### SOURCE DATA
□ □ □

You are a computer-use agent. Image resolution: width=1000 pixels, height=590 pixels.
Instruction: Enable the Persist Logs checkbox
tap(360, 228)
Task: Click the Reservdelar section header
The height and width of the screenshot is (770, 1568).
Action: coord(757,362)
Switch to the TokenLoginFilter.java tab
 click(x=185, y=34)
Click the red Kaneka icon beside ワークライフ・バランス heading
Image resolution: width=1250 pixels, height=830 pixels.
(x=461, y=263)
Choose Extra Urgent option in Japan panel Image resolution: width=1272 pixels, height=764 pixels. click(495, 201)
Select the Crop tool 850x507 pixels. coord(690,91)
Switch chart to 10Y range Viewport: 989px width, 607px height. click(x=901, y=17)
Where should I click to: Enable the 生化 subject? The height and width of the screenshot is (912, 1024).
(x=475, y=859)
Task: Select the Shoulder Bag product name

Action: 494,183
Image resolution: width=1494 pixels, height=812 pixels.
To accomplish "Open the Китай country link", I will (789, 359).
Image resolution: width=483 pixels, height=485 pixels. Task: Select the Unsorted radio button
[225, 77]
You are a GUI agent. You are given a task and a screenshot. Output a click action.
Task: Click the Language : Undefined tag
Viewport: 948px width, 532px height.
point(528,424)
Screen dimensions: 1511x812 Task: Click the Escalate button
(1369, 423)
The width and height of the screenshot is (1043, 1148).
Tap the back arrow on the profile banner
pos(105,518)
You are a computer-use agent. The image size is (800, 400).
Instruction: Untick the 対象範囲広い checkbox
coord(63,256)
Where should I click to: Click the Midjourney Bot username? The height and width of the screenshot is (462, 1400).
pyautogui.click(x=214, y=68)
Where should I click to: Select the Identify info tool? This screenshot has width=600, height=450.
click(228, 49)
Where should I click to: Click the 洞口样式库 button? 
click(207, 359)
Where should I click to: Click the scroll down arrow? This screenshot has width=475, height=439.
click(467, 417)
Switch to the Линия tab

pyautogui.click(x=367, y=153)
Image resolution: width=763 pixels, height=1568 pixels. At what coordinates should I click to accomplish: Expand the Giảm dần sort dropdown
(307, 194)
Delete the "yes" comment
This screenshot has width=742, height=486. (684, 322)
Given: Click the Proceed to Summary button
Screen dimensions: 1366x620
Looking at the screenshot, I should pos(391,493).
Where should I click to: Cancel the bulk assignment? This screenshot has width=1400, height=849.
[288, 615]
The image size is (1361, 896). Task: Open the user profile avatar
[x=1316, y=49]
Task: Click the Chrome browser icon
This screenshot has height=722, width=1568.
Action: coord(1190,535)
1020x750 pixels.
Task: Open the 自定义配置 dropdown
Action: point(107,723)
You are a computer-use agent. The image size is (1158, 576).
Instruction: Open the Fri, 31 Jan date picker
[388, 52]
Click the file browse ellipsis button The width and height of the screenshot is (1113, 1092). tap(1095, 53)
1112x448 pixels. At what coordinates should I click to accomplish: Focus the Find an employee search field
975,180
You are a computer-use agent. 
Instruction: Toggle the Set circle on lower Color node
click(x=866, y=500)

□ □ □

### SET TASK
Copy the lines word for word, from the first one through the line with "click(207, 359)", including that line.

### RESULT OF THE TASK
You are a computer-use agent. Image resolution: width=1000 pixels, height=590 pixels.
Instruction: Enable the Persist Logs checkbox
tap(360, 228)
Task: Click the Reservdelar section header
The height and width of the screenshot is (770, 1568).
Action: coord(757,362)
Switch to the TokenLoginFilter.java tab
 click(x=185, y=34)
Click the red Kaneka icon beside ワークライフ・バランス heading
Image resolution: width=1250 pixels, height=830 pixels.
(x=461, y=263)
Choose Extra Urgent option in Japan panel Image resolution: width=1272 pixels, height=764 pixels. click(495, 201)
Select the Crop tool 850x507 pixels. coord(690,91)
Switch chart to 10Y range Viewport: 989px width, 607px height. click(x=901, y=17)
Where should I click to: Enable the 生化 subject? The height and width of the screenshot is (912, 1024).
(x=475, y=859)
Task: Select the Shoulder Bag product name

Action: 494,183
Image resolution: width=1494 pixels, height=812 pixels.
To accomplish "Open the Китай country link", I will (789, 359).
Image resolution: width=483 pixels, height=485 pixels. Task: Select the Unsorted radio button
[225, 77]
You are a GUI agent. You are given a task and a screenshot. Output a click action.
Task: Click the Language : Undefined tag
Viewport: 948px width, 532px height.
point(528,424)
Screen dimensions: 1511x812 Task: Click the Escalate button
(1369, 423)
The width and height of the screenshot is (1043, 1148).
Tap the back arrow on the profile banner
pos(105,518)
You are a computer-use agent. The image size is (800, 400).
Instruction: Untick the 対象範囲広い checkbox
coord(63,256)
Where should I click to: Click the Midjourney Bot username? The height and width of the screenshot is (462, 1400).
pyautogui.click(x=214, y=68)
Where should I click to: Select the Identify info tool? This screenshot has width=600, height=450.
click(228, 49)
Where should I click to: Click the 洞口样式库 button? 
click(207, 359)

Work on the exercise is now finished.